#### TASK INSTRUCTIONS
1) Can you rewrite the paragraph starting "E – Embody: Feel your shoulders" from the RESET extract as a short list, keeping its main facts?
2) Will you carry on the RESET extract from its final sentence, about feeling misunderstood in a close relationship?

#### SELECTED EXTRACT
»»

E – Engage: Speak gently to yourself—“I’m allowed to be nervous and still show up.”

T – Transform: Step forward with courage, noticing how self-regulation shifts your energy.

Societal: Watching the News and Feeling Hopeless

Scenario: The weight of war, climate crisis, or injustice triggers helplessness or despair.

RESET in Action:

R – Regulate: Step away from the screen. Let your exhale be longer than your inhale.

E – Embody: Return to your body. Touch something living—a plant, a pet, yourself.

S – Settle: Sit somewhere quiet. Remind your body that safety exists here and now.

E – Engage: Reach out to someone. Write a thought. Make a small act of care.

T – Transform: Commit to one micro-action that aligns with your values, rather than staying frozen in fear.

Emotion: Navigating Frustration When Things Don’t Go as Planned

Scenario: You’re running late, nothing’s working, and your patience is wearing thin.

RESET in Action:

R – Regulate: Name it—“I’m frustrated.” Breathe into your belly.

E – Embody: Feel your shoulders; are they by your ears? Drop them. Shake out tension.

S – Settle: Accept what is, rather than fighting reality.

E – Engage: Respond, not react—speak to others (and yourself) with less charge.

T – Transform: End the loop of reactivity. Ask: “What’s the next kind thing I can do?”

Conflict: Feeling Misunderstood in a Close Relationship

Scenario: You’ve said something important, and the other person reacts with defensiveness.

««

#### LISTED RECORDS

»»

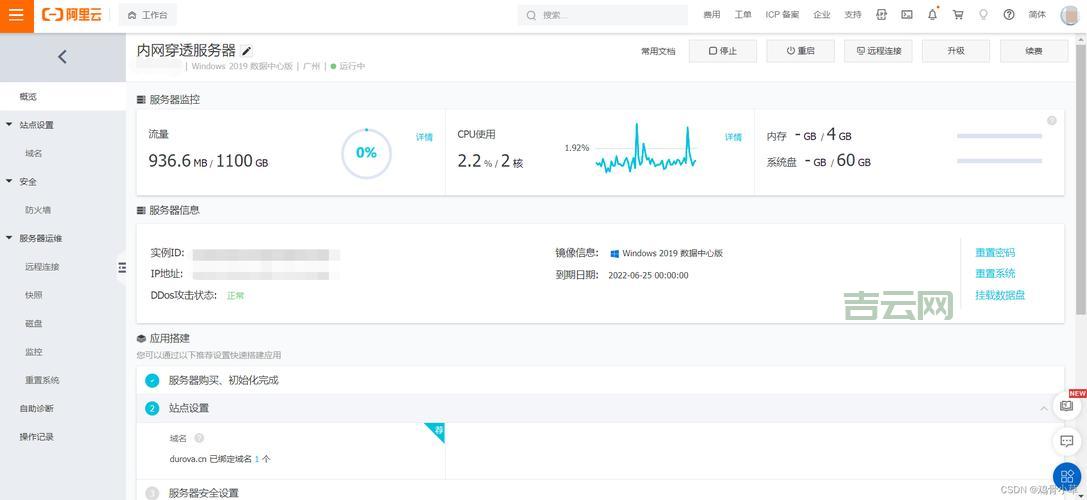Click the help question mark icon

[x=1008, y=15]
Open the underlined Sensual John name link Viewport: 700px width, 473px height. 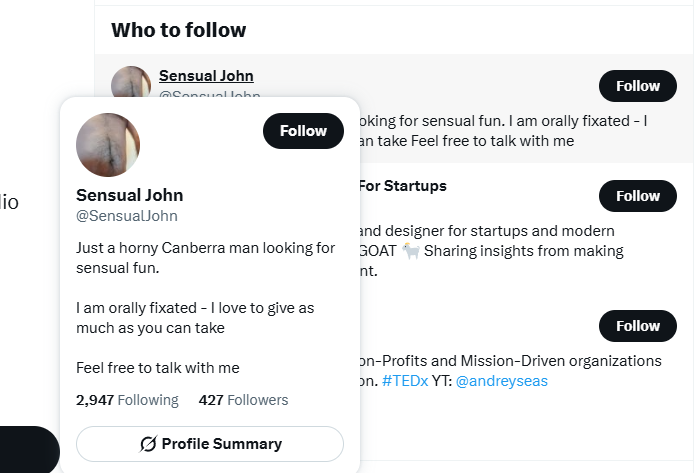click(206, 76)
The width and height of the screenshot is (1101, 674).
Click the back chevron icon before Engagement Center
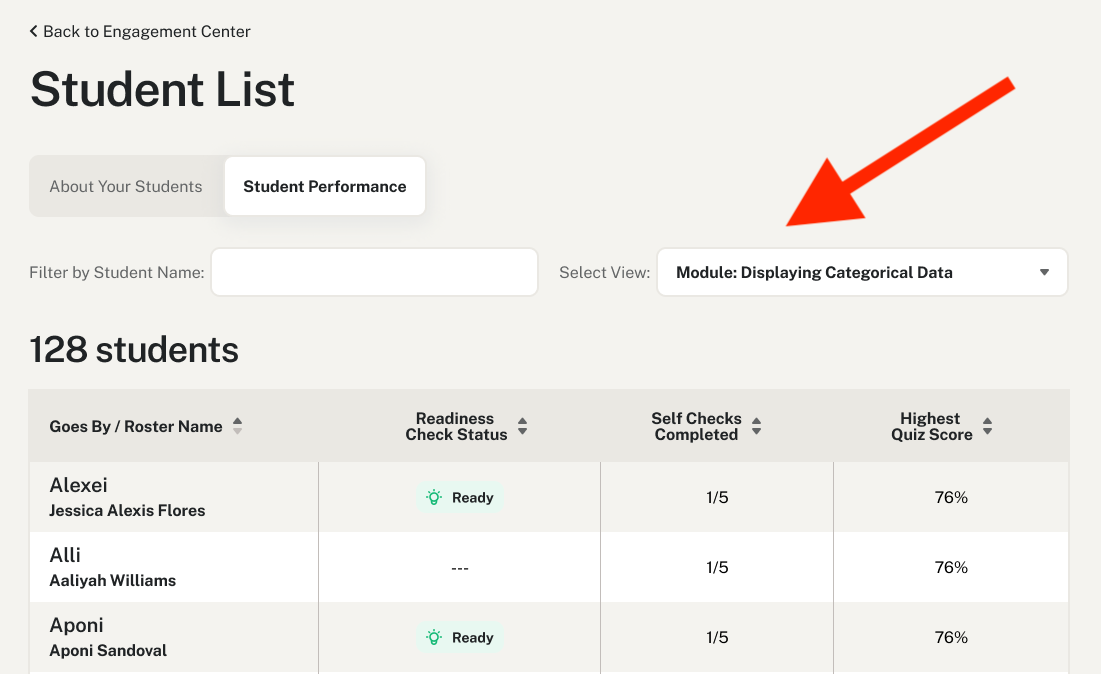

««

#### ACTIVITY ANSWERS
1)
E – Embody:
- Notice whether your shoulders have risen toward your ears.
- Drop them.
- Shake out the tension.

2)
RESET in Action:

R – Regulate: Pause and take a breath instead of escalating.

E – Embody: Feel your body’s urge to defend or explain—can you soften?

S – Settle: Say, “I want to understand. Can we slow down?”

E – Engage: Shift from winning to connecting—ask a curious question.

T – Transform: Co-create a new way forward by naming both your needs and theirs.

Emotion: Shame Spiral After Making a Mistake

Scenario: You made a public error and feel exposed or humiliated.

RESET in Action:

R – Regulate: Breathe with your hand on your chest—offer warmth to yourself.

E – Embody: Notice if you’re collapsing inward—lift your posture gently.

S – Settle: Say to yourself, “I made a mistake. I’m still worthy.”

E – Engage: Reach out to someone safe and share your experience without editing.

T – Transform: Use the experience to learn, not to punish yourself.

Through movement, breath, mindfulness, and shared presence, we will now learn how to RESET not just in theory – but in the body.

Because the Body Remembers

And perhaps this is the heart of it:

As Maya Angelou once said, “People will forget what you said, people will forget what you did, but people will never forget how you made them feel.”

In classrooms, this isn’t just a sentiment—it’s a neurobiological truth.

Before a child can think, they must feel.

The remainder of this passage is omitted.